Ron Paul, who has been slammed by his fellow GOP candidates for his foreign-policy views, said the Syrian regime's violence against the opposition is a "tragedy," but "none of our business."
"What should be a domestic civil war is now turning into an international crisis," Paul told CNN's John King on Tuesday. "I don't think it's a wise thing to get involved in the civil war that's going on in Syria. That would cost money. It would cost lives. And it would — it may — may well spread."
He went on to say that Russia and China were reacting to U.S. "agitating" on the issue. The two countries over the weekend vetoed a United Nations resolution that called on Assad to step down from power.

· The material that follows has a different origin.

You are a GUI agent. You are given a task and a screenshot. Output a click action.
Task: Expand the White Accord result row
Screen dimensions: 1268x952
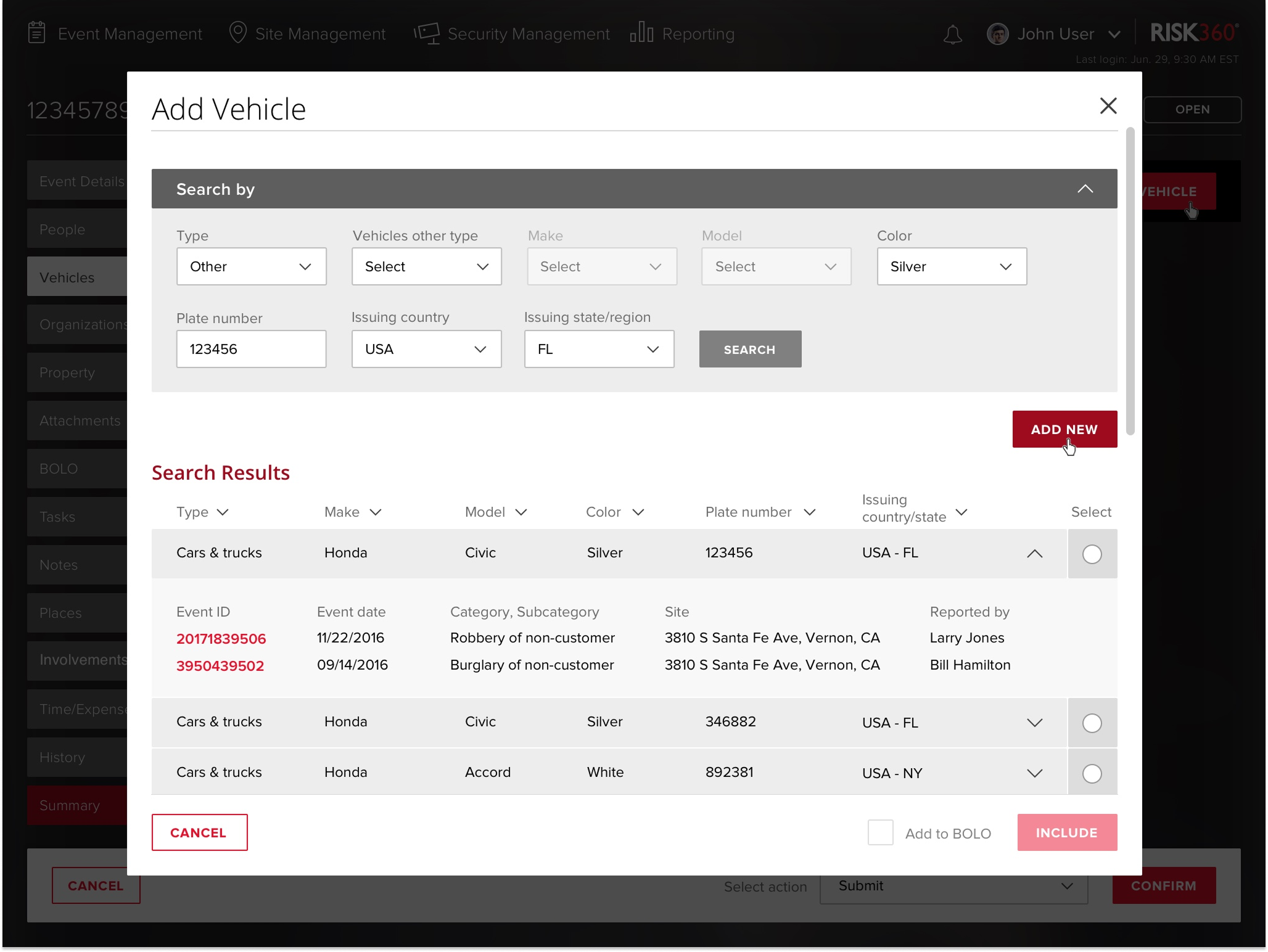coord(1034,773)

Mitt Romney's foreign-policy white paper, available on his website, echoes Gingrich in criticizing the Obama administration for attempting to negotiate with Assad until recently in hopes the Syrian strongman would step down. Romney calls for increased pressure on Assad and for the United States to "make clear" that it supports the anti-Assad opposition forces.
Rick Santorum's position on Syria is likewise available on his campaign website. He calls for increased pressure on the Syrian government over its support of Iran and proposes eliminating the post of U.S. ambassador to Syria.
The Obama administration recently closed the U.S. embassy to Syria in response to the increased violence and security concerns. Susan Rice, the U.S. ambassador to the United Nations, said earlier this week that the position of U.S. ambassador to Syria will continue to exist and work remotely.